Le complexe hospitalier catholique de Batouri répond à plus de 50% à la demande des populations

C’est grâce au projet Bêkou initié par l’Union Européenne que cet hôpital offre un espace plus grand et aménagé pour les malades de Batouri et ses environs

La région de l’Est Cameroun a été fragilisée depuis 2014 par l’arrivée massive de populations réfugiées issues de la République centrafricaine. Le complexe hospitalier catholique de Batouri devient désormais minuscule pour  recevoir le trop plein de malades. C’est à cet effet que l’Union Européenne a initié le projet Békou. Celui-ci est exécuté par la coopération Allemande à travers la Deutsch Gesellschaft für Internationale Zusammenarbeit (GIZ), dans le but d’améliorer la prise en charge des malades.

Plusieurs réalisations ont été accomplies au complexe hospitalier catholique de Batouri, notamment la construction d’une salle de consultations-hospitalisations commune, une salle de petite chirurgie-attente, un bloc de latrines à deux cabines, une salle de gardes, une salle de consultation-hospitalisation individuelle, la réhabilitation de la maternité.

Constitué désormais de cinq bâtiments, cet hôpital répond à la demande de la population locale et des réfugiés centrafricains.
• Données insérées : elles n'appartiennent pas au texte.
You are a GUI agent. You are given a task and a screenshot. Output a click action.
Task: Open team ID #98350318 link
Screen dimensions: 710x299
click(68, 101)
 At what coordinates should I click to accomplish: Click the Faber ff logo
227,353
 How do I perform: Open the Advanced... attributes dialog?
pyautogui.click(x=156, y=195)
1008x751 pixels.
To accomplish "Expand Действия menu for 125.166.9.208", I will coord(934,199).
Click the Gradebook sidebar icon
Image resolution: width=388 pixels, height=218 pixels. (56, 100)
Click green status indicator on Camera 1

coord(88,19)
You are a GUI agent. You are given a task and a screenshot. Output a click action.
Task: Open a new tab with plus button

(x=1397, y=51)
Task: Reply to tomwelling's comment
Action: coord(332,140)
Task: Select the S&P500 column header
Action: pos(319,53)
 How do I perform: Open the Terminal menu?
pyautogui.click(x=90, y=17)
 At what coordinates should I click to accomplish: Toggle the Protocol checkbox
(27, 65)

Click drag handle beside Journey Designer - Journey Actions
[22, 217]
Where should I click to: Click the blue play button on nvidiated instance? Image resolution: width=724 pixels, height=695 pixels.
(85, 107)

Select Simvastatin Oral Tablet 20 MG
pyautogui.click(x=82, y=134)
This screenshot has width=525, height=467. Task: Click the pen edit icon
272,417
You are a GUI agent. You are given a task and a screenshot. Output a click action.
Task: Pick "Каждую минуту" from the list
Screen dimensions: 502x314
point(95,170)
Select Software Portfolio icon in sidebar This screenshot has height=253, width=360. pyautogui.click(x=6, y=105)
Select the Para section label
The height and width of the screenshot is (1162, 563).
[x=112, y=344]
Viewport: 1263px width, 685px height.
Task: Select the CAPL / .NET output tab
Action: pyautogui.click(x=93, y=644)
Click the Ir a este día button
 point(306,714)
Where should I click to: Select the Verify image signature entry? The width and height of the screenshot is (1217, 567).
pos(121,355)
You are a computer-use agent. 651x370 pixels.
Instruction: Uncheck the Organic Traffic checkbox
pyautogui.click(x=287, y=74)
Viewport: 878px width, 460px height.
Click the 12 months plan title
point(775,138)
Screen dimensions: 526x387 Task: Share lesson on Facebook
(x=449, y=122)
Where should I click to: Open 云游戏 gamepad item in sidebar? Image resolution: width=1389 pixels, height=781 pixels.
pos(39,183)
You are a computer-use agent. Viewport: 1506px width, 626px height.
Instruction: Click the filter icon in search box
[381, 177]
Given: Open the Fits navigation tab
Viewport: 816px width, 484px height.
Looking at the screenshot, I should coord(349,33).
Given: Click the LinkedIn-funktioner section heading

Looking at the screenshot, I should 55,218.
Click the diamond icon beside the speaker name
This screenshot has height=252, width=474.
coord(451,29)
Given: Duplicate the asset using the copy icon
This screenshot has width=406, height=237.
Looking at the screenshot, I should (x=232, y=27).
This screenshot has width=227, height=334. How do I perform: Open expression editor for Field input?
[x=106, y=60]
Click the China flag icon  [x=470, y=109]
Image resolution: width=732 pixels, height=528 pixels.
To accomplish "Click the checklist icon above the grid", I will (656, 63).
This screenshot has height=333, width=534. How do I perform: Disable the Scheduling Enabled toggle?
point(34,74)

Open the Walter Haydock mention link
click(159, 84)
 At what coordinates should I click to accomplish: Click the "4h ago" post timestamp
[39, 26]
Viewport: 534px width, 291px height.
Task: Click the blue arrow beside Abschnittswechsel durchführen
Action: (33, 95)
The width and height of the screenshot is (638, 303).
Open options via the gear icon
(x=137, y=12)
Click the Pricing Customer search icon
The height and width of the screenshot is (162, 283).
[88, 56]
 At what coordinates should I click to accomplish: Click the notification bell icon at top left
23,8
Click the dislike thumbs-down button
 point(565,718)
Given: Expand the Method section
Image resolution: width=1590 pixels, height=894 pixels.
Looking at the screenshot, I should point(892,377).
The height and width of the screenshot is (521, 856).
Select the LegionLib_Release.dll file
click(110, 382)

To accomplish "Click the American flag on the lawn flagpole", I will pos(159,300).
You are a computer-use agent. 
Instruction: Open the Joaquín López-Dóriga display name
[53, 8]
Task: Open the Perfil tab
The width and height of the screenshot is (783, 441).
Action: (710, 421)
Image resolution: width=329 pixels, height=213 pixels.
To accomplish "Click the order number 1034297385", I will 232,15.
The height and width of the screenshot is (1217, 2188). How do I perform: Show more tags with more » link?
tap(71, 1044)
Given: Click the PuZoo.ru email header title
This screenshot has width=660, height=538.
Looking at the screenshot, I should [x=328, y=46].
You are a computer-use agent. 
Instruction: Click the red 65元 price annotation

Selon les informations recueillies auprès de Yannick Ambomo Nligui, surveillant général du complexe, le taux d’accouchement est passé de 20% à 30%, même si la méthode d’accouchement traditionnel reste encore élevée dans la région. Avec la nouvelle logistique, il y a suffisamment d’espace pour accueillir tous les malades, ce qui n’était pas le cas en 2014, date de l’arrivée des réfugiés centrafricains dans la région de l’Est. En tant que réfugiés ceux-ci reçoivent une prise en charge spéciale lorsqu’ils présentent leur carte qui justifie leur statut.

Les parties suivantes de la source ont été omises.